Like-for-like rental income at shopping centre owner Intu fell 1.5% for the six months to 30 June compared with the first half of 2016, although this was in line with expectations, amid a “challenging retail environment”.
The property group signed 103 long-term leases during the period, 80 in the UK and 23 in Spain, delivering £18m in annual rent at an average of 7% above previous passing rents.
Intu said occupancy remained stable at 95.9% and footfall continued to outperform, as it fell by 0.5% compared with the average 2.7% drop for 2016 reported by footfall-tracking company ShopperTrak.
Intu acquired Madrid Xanadú in March 2017 for €530m (£473m). It now owns three shopping centres in Spain.

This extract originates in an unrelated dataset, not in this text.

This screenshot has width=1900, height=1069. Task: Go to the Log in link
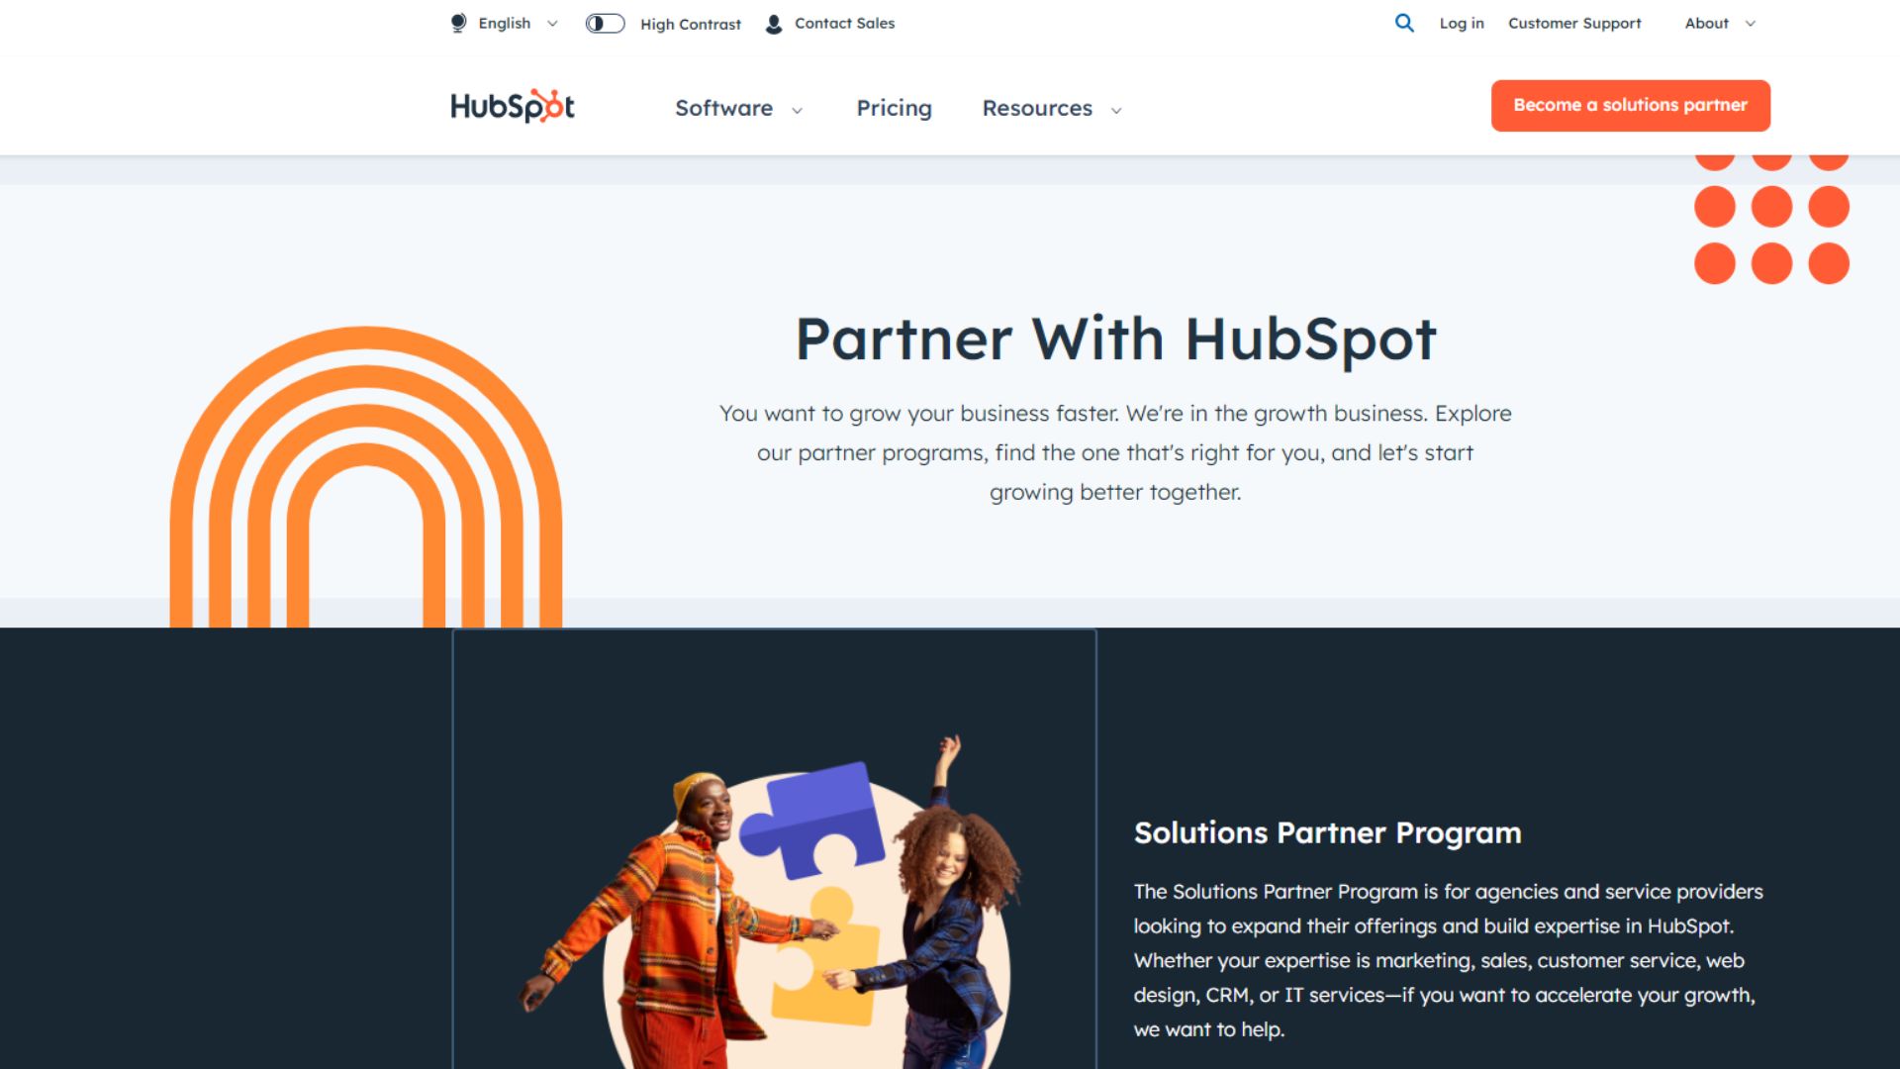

CEO David Fischel said: “Intu has performed robustly over the six-month period in a UK retail environment, which continues to be challenging. Retail brands are being selective in their expansion.

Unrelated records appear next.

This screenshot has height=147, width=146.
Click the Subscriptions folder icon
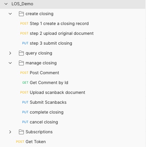coord(21,132)
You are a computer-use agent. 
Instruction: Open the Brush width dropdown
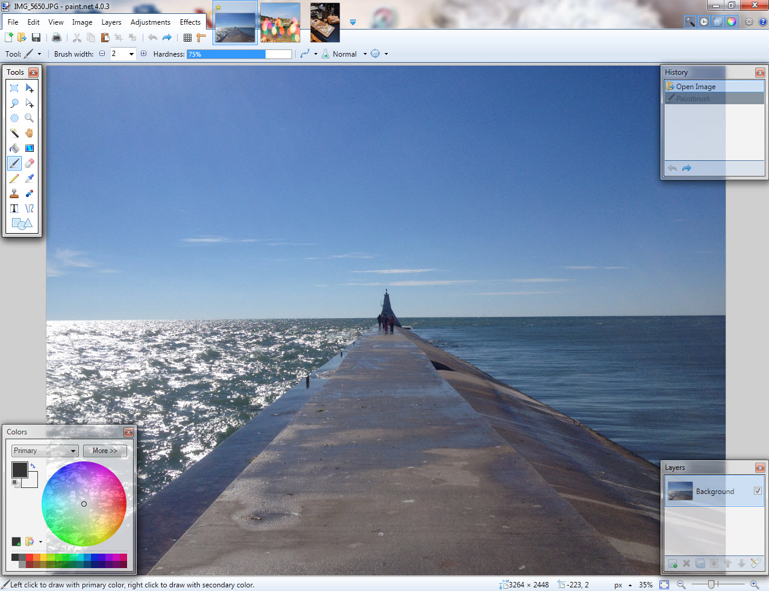tap(131, 54)
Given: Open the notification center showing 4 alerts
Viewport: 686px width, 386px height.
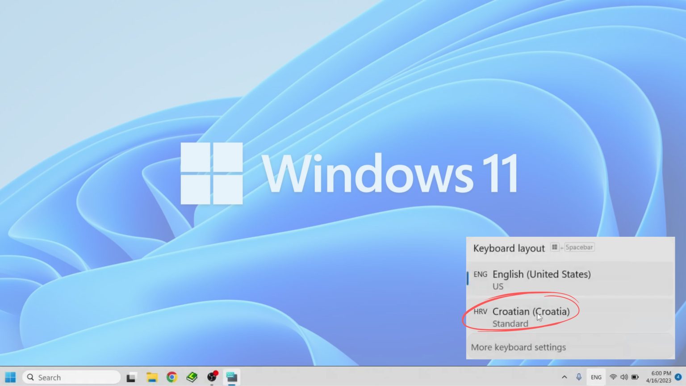Looking at the screenshot, I should point(678,377).
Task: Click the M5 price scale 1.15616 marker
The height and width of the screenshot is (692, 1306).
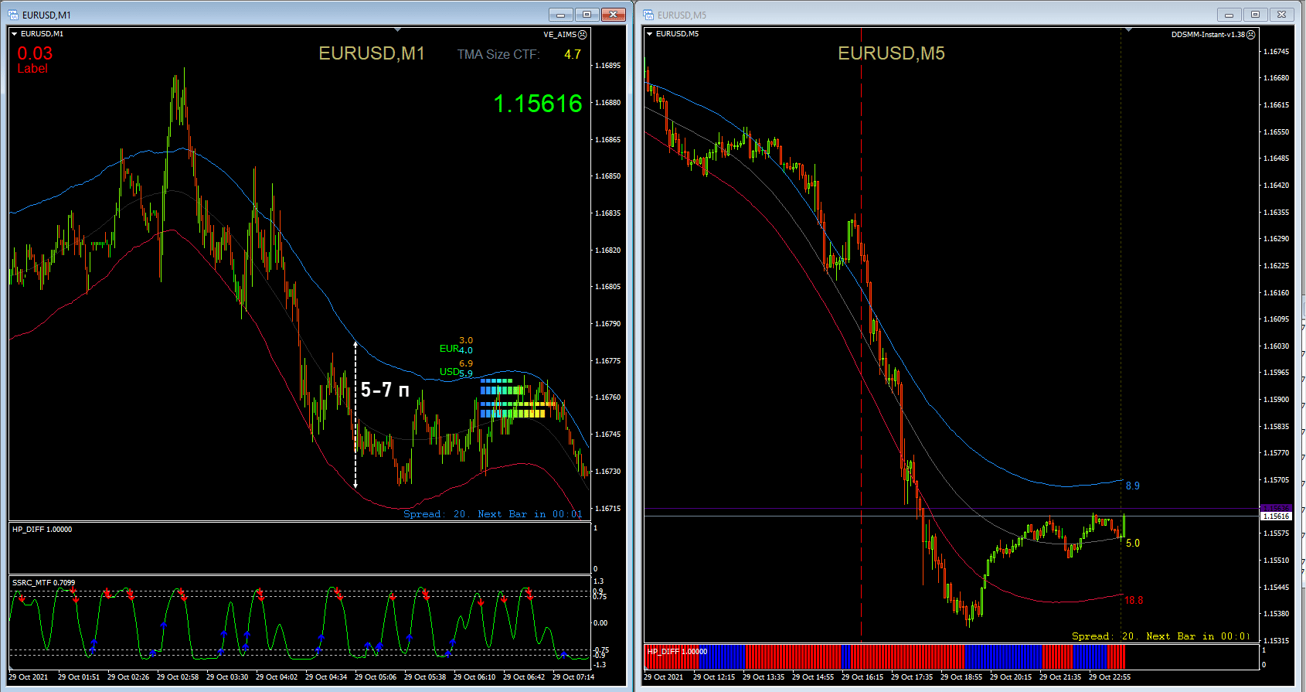Action: [1275, 516]
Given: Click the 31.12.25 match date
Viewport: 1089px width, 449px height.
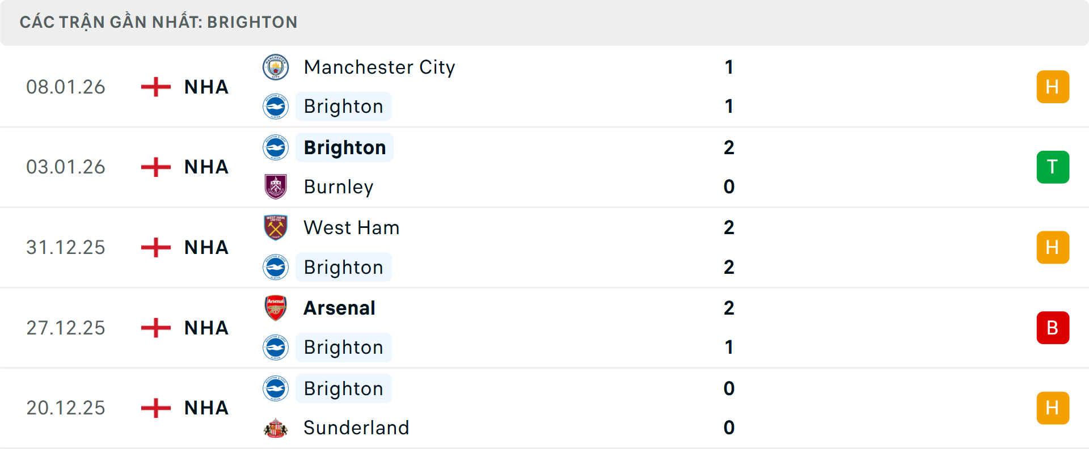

“Our £679m UK development programme is progressing on schedule with the £180m Intu Watford extension on target to open in autumn 2018. We expect to start shortly on the £71m Intu Lakeside leisure extension which is more than 90% let to tenants including Nickelodeon, Hollywood Bowl and multiple restaurants.
“We have a clear strategy to deliver long-term value to shareholders and, with cash and available facilities amounting to £920m, we have significant flexibility to pursue opportunities as they arise in the UK and Spain.”